This post reviews the fascinating and sobering research paper The Illusion of Thinking by researchers at Apple. It digs into the inner workings of modern Large Reasoning Models (LRMs) like Claude, DeepSeek-R1, and OpenAI's o-series, and asks a tough question: do these models truly reason, or do they just look like they do?
The study introduces controlled puzzle environments—like Tower of Hanoi and River Crossing—to test reasoning models beyond benchmark accuracy. The result? A clear-eyed view of when these models help, when they fail, and where we may have overestimated their capabilities.
Why Reasoning Needs Better Evaluation
Most LLM evaluations focus on math and coding benchmarks, where models output a final answer. But these tests are often contaminated by training data and don't show how models reach their conclusions.
This paper breaks new ground by introducing puzzle-based environments that vary in difficulty and structure. By analyzing both the answers and the intermediate "thoughts" (reasoning traces), the researchers reveal much deeper insights into model behavior.
Three Regimes of Performance
The researchers categorize performance into three distinct complexity regimes:
- Low Complexity: Standard LLMs (no "thinking") are faster, more accurate, and more efficient than LRMs.
- Medium Complexity: LRMs shine, thanks to their ability to reflect and revise through longer reasoning chains.
- High Complexity: Both types of models collapse completely—no correct answers, no meaningful reasoning.
This suggests LRMs only provide benefit within a narrow window of complexity, raising doubts about their general reasoning abilities.
The Counterintuitive Scaling Limit
One of the most surprising findings is that as puzzle difficulty increases, LRMs actually begin to think less. Their use of reasoning tokens declines, even when they have plenty of budget left.
This suggests a limit to how well current models can scale reasoning effort in line with problem complexity—despite having the tools to do so.
What the Models Actually Think
By inspecting reasoning traces, the researchers observe three patterns:
- Overthinking (Low Complexity): Correct answers appear early but are buried under unnecessary steps.

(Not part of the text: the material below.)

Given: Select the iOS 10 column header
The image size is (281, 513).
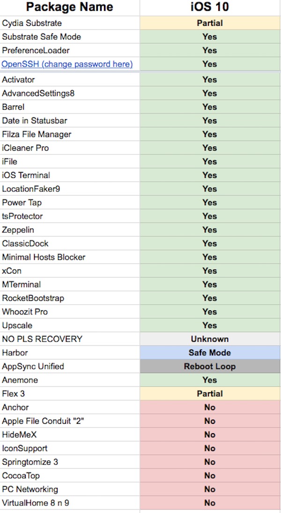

- Late Discovery (Medium Complexity): Correct answers come after many incorrect ones—reasoning is inefficient but can work.
- Collapse (High Complexity): No correct reasoning appears at all—models give up, even when prompted.
This offers a rare, internal view of how models behave cognitively—and exposes deep limitations.
Even Algorithms Don’t Help
Perhaps the most damning result: even when the exact algorithm for a puzzle (like Tower of Hanoi) is provided, the models still fail at higher complexity.
This indicates that LRMs don't just struggle with finding solutions—they can’t reliably execute step-by-step instructions either.
Why This Matters
LRMs promise to bring us closer to true artificial reasoning. But this paper shows that today's models:
- Struggle to generalize beyond training data
- Fail to scale reasoning with problem complexity
- Break down even when following known algorithms
If we want real progress, we may need new architectures or training strategies—not just more data or longer chains of thought.
For those building AI systems today, this paper is a must-read caution. Thinking-looking models are not necessarily thinking-doing models. Reasoning may be the final frontier for AI—but we’re not there yet.
Limitations of the Study
While this research offers valuable insights, the authors acknowledge several limitations. The controlled puzzle environments—though useful for isolating reasoning complexity—represent only a narrow subset of possible reasoning tasks. They may not reflect the full diversity of real-world or knowledge-intensive problems where reasoning often interacts with memory, perception, and domain-specific knowledge.
Additionally, most experiments rely on black-box API access to proprietary models, limiting the researchers’ ability to probe internal model states or understand architectural causes of failure. The use of deterministic simulators also assumes that each step of reasoning can be perfectly validated. This clean evaluation setup may not translate well to messier, real-world settings where ambiguity, noise, or subjectivity play a role.
As such, while the findings highlight critical shortcomings in today’s LLM-based reasoning models, the generalizability of those insights beyond structured puzzles remains an open question.